**CONSIGNES:**
a) Extrayez du texte sur la production agricole tout ce qui va de « Elle est essentiellement » jusqu'à « 2008 et 2011. ».
b) D'après le texte sur la production agricole, quel est le rythme annuel d'augmentation de la production céréalière ?
c) Rédigez la suite du texte sur la production agricole à partir de sa dernière phrase.

**EXTRAIT CHOISI:**

##############################

C’est pourquoi, il convient de saluer le renouvellement des Chambres régionales d’agriculture(CRA) et la transformation de leur Bureau national de coordination en Chambre nationale d’agriculture pour plus d’efficacité sur le terrain.
Des résultats pleins d’espoirs
En tout état de cause, la politique qui est conduite actuellement au Ministère de l’Agriculture et de l’Hydraulique et qui est basée sur la réorganisation des services agricoles, l’utilisation de la semence améliorée (augmentation des rendements de 40 %), la mécanisation agricole et la maîtrise des itinéraires et paquets technologiques, donne des résultats prometteurs. La production céréalière a ainsi augmenté de 5 % /an, rythme supérieur au taux d’accroissement démographique (2,4 % par an).
Elle est essentiellement tirée par le maïs, dont la progression est remarquable (+17,2 % /an), qui représente maintenant 22 % de la production céréalière, contre 9 % en 1995. La croissance des autres cultures (autres cultures vivrières et cultures de rente hors coton) est ferme (+6,4 % /an), ce qui indique une tendance à la diversification, surtout portée vers les oléagineux (sésame et arachide). Enfin, le coton apparaît comme la principale source de croissance du secteur (+10,7 % /an), confirmant le succès de la réorganisation de cette filière, basée sur une libéralisation maîtrisée et l’organisation interprofessionnelle. A noter ce bond spectaculaire de la production nationale de riz qui est passé d’environ 150 000 T l’an à plus de 300 000 T en trois ans entre 2008 et 2011.

##############################

**DOCUMENTS:**
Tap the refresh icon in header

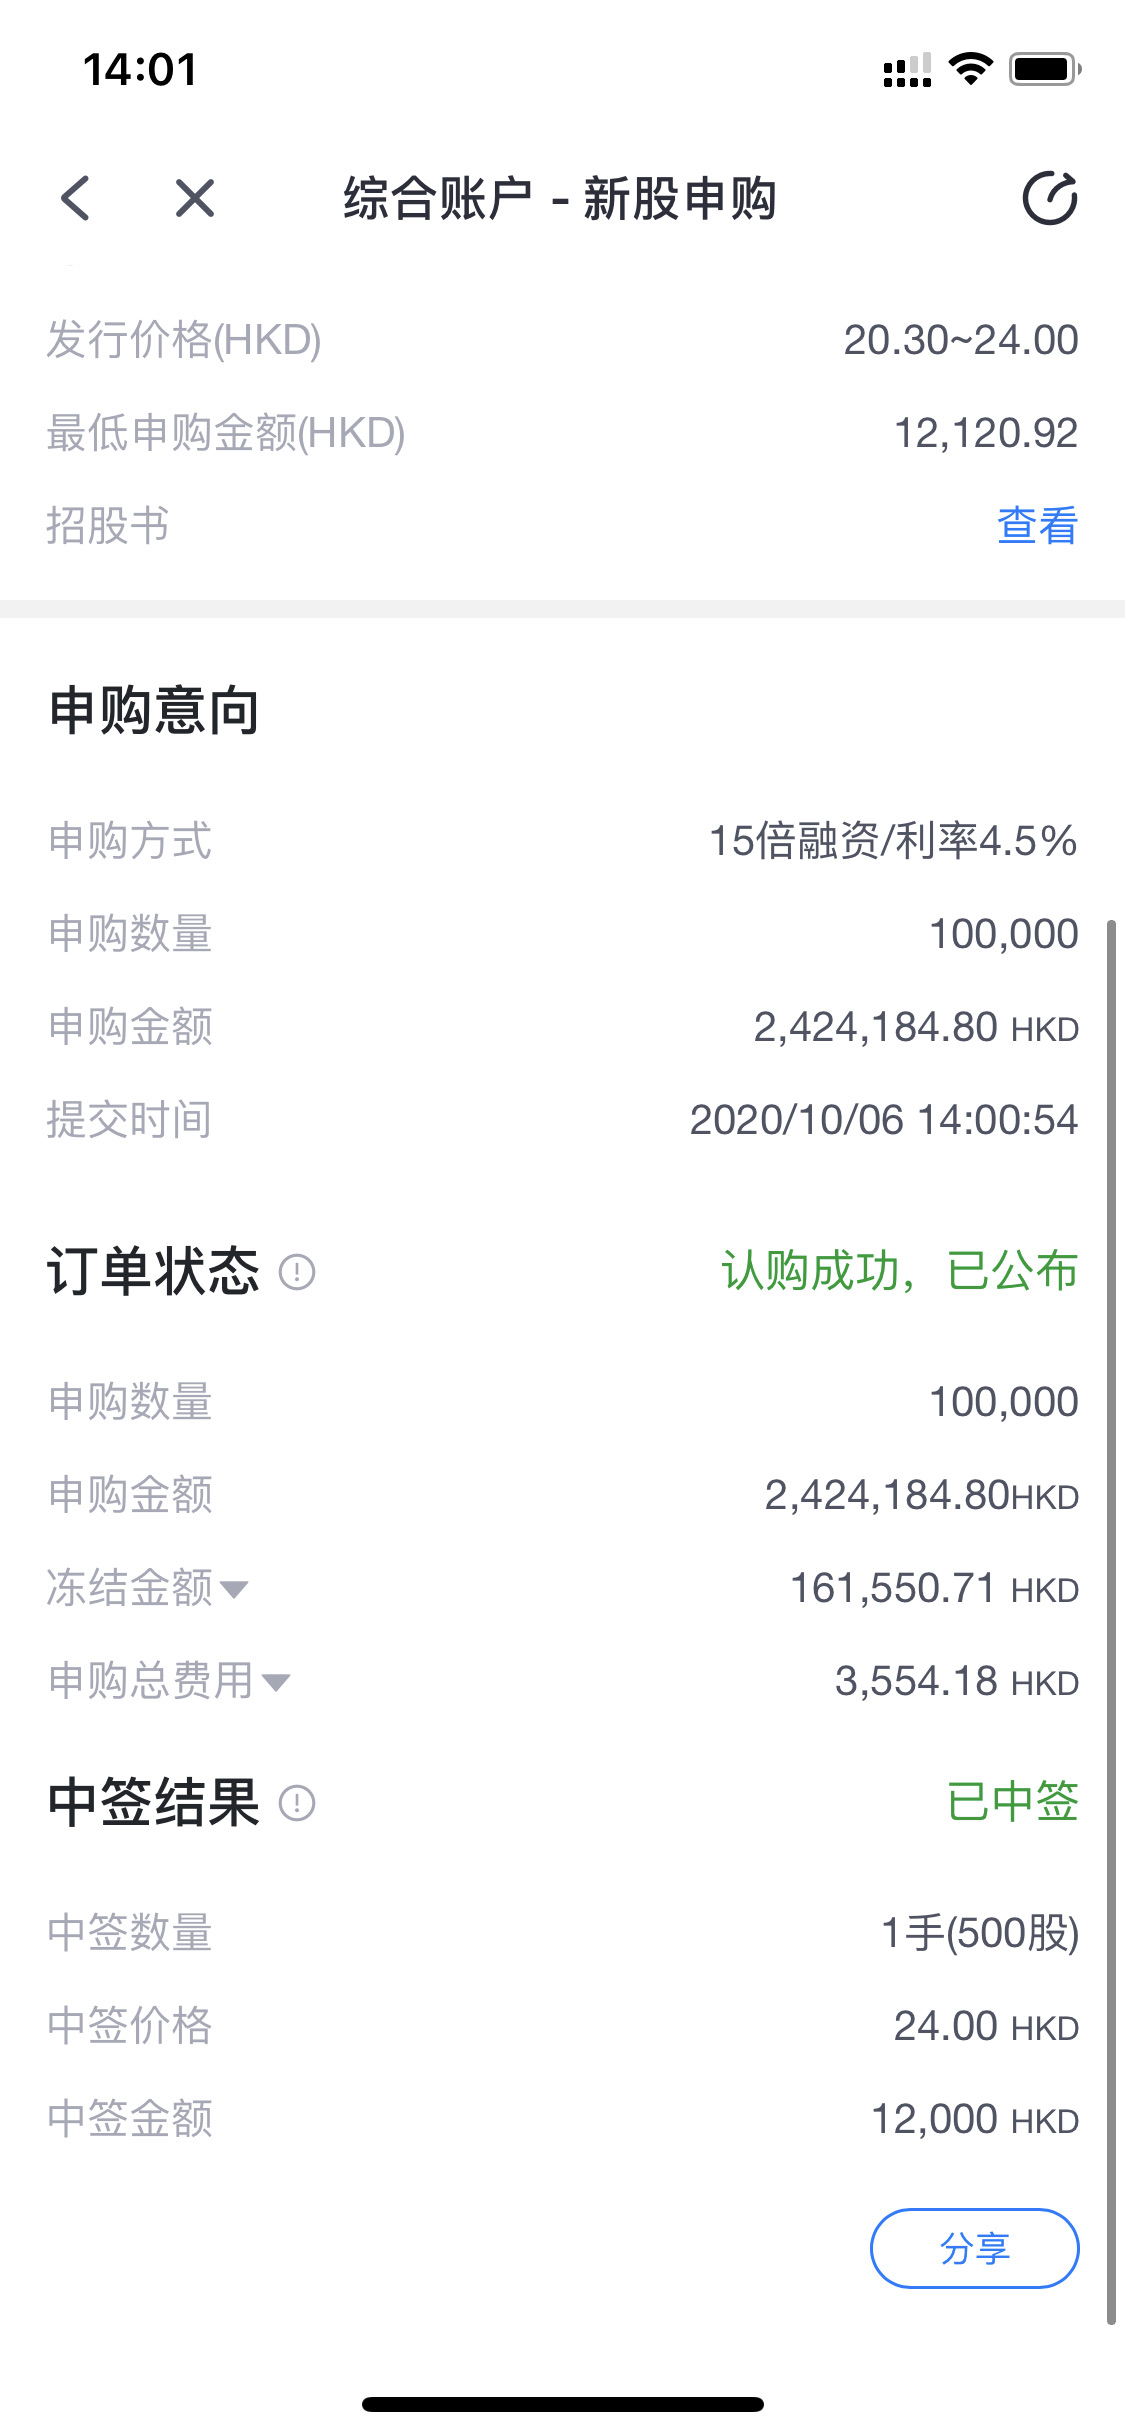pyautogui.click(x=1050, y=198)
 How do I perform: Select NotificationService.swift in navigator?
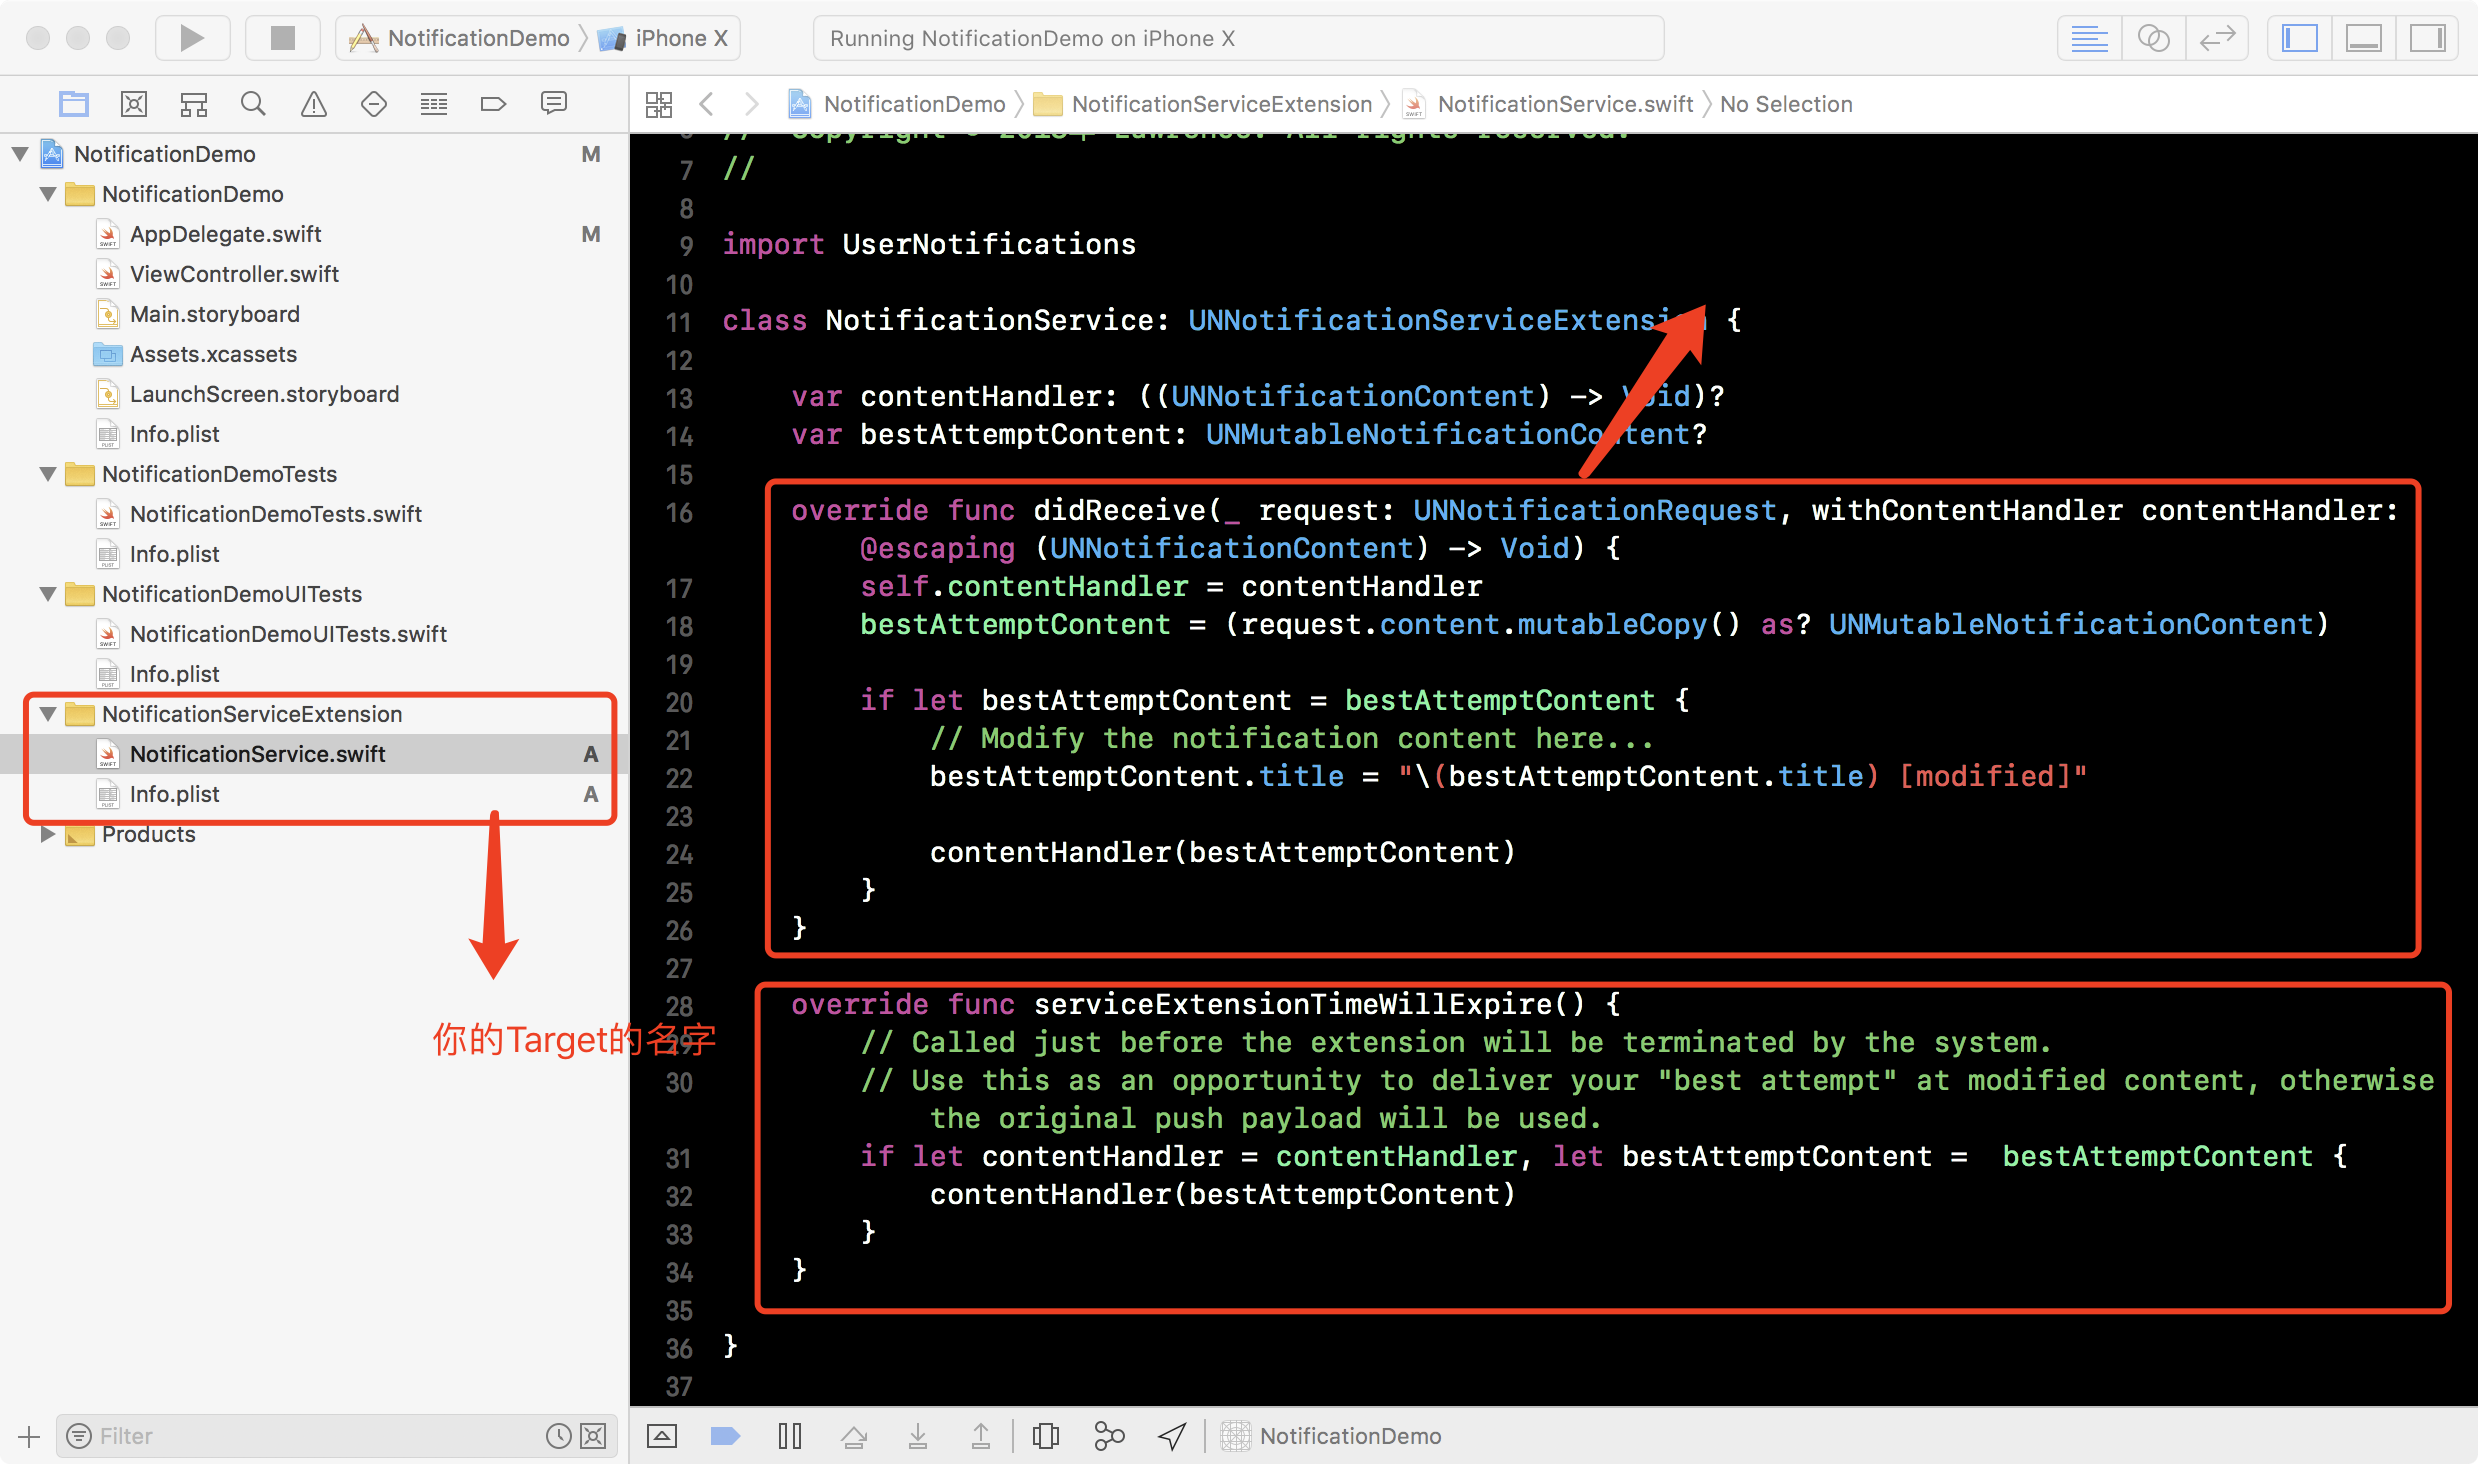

##############################

**CORRIGÉ:**
a)
Elle est essentiellement tirée par le maïs, dont la progression est remarquable (+17,2 % /an), qui représente maintenant 22 % de la production céréalière, contre 9 % en 1995. La croissance des autres cultures (autres cultures vivrières et cultures de rente hors coton) est ferme (+6,4 % /an), ce qui indique une tendance à la diversification, surtout portée vers les oléagineux (sésame et arachide). Enfin, le coton apparaît comme la principale source de croissance du secteur (+10,7 % /an), confirmant le succès de la réorganisation de cette filière, basée sur une libéralisation maîtrisée et l’organisation interprofessionnelle. A noter ce bond spectaculaire de la production nationale de riz qui est passé d’environ 150 000 T l’an à plus de 300 000 T en trois ans entre 2008 et 2011.

b) La production céréalière a augmenté de 5 % par an.

c)
Au niveau de la sécurité alimentaire, les bilans céréaliers indiquent que la production nationale a couvert les besoins de la population 9 années sur 11 entre 1993 et 2003. Toutefois, cette situation est encore précaire, avec une disponibilité en céréales (différence entre la production et les besoins de consommation) très variable, qui fluctue chaque année entre –250.000 et +1 000.000 tonnes. La mauvaise pluviométrie, les difficultés d’ajustement du marché et la pauvreté persistante des populations rurales expliquent les difficultés alimentaires récurrentes dans certaines zones vulnérables. L’espoir est cependant permis pour peu que le cap soit maintenu surtout que la production de saison sèche qui n’est plus négligeable est appelée à prendre de l’ampleur avec les aménagements des nombreux périmètres autour du millier de points d’eau que comptent le Burkina.
Ministère de l’Agriculture et de l’Hydraulique
Sources :
Document de Stratégie de développement rural à l’horizon 2015, Novembre 2003 ;
Document Guide de la Révolution Verte, Janvier 2008 ;
Rapports DEP/MAH.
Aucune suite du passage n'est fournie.